Edit: for serde, see https://github.com/SoftbearStudios/bitcode/issues/35#issuecomment-2323156232

artegoser commented 2 weeks ago

Thx. So, is this feature not planned? Or will it be possible again someday?

finnbear commented 2 weeks ago

Not currently planned, but the documentation could be more clear about this so I'll leave the issue open.

caibear commented 1 week ago

Can use 0.6 with serde if you remove serde untagged from your enums. Serde untagged breaks most binary formats even if some don't complain right away.

artegoser commented 1 week ago

Yes, it works, only the purpose in reducing the amount of data is not fulfilled. In this case enum identifier is written, which significantly increases the file size. I compared with dlhn, however it cannot decode this. The size becomes larger than my daletpack format, which does not compress well. Is it possible to implement serde(untagged) support in your case?

finnbear commented 1 week ago

Is it possible to implement serde(untagged) support in your case?

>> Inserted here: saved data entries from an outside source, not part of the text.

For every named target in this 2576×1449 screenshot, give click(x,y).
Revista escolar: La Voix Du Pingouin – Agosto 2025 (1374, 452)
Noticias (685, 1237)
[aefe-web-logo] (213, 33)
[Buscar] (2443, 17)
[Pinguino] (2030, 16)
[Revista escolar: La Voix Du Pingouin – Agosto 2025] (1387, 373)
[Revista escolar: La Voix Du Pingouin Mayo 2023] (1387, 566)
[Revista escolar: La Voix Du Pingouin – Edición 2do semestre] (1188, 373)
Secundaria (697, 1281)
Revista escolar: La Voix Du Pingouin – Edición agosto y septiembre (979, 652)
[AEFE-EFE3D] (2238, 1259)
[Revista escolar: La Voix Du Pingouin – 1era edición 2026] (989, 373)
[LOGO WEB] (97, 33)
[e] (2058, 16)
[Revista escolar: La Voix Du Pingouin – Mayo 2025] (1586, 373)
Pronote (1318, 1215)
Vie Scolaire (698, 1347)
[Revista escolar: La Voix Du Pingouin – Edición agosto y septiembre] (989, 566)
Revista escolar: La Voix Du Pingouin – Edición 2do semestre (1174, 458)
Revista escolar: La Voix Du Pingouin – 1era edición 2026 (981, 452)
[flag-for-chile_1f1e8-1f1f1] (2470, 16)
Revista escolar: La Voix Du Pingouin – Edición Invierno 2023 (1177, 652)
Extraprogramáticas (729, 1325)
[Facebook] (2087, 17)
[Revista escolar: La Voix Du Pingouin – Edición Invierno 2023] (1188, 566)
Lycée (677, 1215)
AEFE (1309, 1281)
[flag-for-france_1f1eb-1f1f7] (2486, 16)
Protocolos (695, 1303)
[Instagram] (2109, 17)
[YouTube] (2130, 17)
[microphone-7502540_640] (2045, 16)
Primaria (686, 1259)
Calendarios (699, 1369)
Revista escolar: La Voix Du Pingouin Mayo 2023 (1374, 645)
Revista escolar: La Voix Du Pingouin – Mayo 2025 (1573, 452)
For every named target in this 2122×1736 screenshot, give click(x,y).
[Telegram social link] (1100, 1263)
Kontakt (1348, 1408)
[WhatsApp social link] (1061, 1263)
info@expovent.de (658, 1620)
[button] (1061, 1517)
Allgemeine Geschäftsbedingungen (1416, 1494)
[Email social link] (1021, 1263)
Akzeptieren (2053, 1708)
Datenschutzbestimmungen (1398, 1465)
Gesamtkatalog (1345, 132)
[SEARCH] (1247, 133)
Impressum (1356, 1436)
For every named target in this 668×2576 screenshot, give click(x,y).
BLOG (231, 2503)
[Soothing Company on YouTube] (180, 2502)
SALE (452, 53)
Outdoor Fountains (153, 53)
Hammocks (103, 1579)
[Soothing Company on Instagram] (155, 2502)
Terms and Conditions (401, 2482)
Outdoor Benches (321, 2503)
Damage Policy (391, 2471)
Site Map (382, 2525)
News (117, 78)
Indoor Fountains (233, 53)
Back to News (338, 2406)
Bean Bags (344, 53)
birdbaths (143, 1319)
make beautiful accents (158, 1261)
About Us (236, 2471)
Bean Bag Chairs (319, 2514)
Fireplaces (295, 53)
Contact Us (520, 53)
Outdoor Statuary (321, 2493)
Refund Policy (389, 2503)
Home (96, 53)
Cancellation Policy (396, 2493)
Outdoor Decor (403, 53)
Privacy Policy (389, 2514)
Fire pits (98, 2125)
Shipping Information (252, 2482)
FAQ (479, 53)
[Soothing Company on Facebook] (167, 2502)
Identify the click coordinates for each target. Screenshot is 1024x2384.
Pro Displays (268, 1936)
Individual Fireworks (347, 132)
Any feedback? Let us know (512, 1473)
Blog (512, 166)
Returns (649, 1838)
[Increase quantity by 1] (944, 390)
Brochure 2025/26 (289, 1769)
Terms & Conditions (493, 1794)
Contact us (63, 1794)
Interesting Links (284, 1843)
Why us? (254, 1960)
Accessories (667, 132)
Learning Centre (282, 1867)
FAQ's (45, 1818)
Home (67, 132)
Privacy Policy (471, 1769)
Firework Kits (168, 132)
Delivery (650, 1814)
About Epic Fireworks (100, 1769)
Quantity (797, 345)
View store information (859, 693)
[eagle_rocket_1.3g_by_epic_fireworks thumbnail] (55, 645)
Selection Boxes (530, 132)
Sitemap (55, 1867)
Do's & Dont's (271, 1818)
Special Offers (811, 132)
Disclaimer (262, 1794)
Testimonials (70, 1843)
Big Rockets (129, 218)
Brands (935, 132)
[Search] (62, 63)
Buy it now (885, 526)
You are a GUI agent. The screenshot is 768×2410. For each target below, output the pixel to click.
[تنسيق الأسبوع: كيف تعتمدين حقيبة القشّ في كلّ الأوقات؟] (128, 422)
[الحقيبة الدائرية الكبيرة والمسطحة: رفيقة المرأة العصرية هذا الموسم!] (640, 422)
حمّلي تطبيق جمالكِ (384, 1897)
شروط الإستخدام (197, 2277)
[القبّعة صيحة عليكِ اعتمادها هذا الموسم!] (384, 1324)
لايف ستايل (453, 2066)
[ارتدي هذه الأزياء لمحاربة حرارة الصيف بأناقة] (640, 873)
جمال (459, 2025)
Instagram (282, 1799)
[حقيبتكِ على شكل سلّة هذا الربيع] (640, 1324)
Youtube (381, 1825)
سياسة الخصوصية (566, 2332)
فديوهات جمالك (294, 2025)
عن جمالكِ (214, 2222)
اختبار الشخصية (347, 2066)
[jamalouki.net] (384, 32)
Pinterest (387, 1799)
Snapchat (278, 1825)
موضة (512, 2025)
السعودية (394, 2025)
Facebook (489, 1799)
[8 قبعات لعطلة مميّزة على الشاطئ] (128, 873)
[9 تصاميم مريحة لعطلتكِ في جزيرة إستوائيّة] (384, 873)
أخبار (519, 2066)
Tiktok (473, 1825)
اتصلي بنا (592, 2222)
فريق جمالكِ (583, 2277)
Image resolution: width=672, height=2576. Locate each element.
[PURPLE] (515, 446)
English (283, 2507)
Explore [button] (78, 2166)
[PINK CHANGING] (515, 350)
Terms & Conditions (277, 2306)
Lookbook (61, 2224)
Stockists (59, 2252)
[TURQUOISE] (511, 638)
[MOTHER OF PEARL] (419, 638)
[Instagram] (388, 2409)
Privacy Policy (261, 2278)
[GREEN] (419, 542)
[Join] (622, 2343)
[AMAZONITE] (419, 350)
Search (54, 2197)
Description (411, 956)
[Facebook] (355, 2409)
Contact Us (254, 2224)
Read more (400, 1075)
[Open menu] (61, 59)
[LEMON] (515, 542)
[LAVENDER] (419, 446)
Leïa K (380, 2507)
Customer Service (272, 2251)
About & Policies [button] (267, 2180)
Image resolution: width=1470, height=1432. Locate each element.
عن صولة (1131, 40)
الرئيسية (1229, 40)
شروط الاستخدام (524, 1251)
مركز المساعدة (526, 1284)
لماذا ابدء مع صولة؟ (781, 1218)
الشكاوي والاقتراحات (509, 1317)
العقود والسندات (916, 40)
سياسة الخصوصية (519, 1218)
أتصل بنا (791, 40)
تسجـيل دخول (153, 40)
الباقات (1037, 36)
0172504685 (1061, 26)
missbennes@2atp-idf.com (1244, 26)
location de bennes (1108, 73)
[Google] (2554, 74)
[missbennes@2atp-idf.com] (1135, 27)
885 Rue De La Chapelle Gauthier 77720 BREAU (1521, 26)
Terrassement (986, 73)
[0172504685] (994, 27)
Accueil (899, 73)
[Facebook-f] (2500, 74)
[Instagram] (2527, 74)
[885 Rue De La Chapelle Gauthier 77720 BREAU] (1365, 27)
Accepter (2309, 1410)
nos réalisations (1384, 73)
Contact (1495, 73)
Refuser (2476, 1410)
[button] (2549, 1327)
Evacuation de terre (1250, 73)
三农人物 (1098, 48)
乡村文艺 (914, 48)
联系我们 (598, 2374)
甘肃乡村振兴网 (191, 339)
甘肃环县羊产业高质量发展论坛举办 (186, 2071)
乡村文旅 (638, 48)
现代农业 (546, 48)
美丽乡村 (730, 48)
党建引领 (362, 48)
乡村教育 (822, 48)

No, because #[serde(untagged)] works by trying all possible variants until one deserializes. No version of bitcode is self-describing, so it's possible that the wrong variant would deserialize without an error but the data would be corrupt.

Consider the case of #[serde(untagged)] enum { Big(u16), Small(u8) }. If you serialized Small(5) with serde_json, it would deserialize as Big(5). In bitcode, #[serde(untagged)] enum { Int(usize), Str(String) } could have the worse problem that bytes from a string encoding could be interpreted as an integer. Data corruption is not something we tolerate in bitcode, although most likely the entire message would fail to deserialize.

Making bitcode self-describing (per-instance, to support #[serde(untagged)]) would probably cost much more data than the enum variants that #[serde(untagged)] tries to omit.

The #[serde(untagged)] feature is better for textual formats like JSON, where different types have disjoint prefixes like [ or {.

The size becomes larger than my daletpack format

If you can provide specific details (schema + encoding) of how you can outperform bitcode on size, that would be interesting :eyes:

artegoser commented 1 week ago

If you can provide specific details (schema + encoding) of how you can outperform bitcode on size, that would be interesting 👀

This format is specifically designed for my schema, but it doesn't compress well (I'm not very knowledgeable about how to optimize this), so I'm looking for solutions that are already out there. It's not for all data types, so it won't help you.

For my format, I had the idea of exposing each type (if it's an enum) and writing a separate identifier for each one.

For example

enum Enum {
  First(Other),
  Second(Other)
}

enum Other {
  String(String),
  Num(u8)
}

Enum in this case has 4 binary identifiers for each type

Enum::FirstString Enum::FirstNum

Enum::SecondString Enum::SecondNum

I don't know how procedurally realizable this is, but it should work. I don't know if this structure compresses well either.

I partially implemented this in the daletpack scheme (but still eventually would like to do it for all types and procedurally)

caibear commented 1 week ago

After running your benchmark it looks like various formats take ~300 bytes. I would recommend testing on a larger dataset if you want to accurately benchmark compression. Compression algorithms are generally inefficient in terms of size and speed on input smaller than tens of kilobytes.

Also zlib is just a wrapper of deflate.

DontBreakAlex commented 1 day ago

Hi ! I have a few types that contain serde_json::Valuess, and I also get a panic with type changed. I checked and it seems that serde_json is not using #[serde(untagged)]. What's going on ?

finnbear commented 1 day ago

I recently added a warning to the README about this; serde_json::Value has a custom Serialize implementation that is very similar to an untagged enum.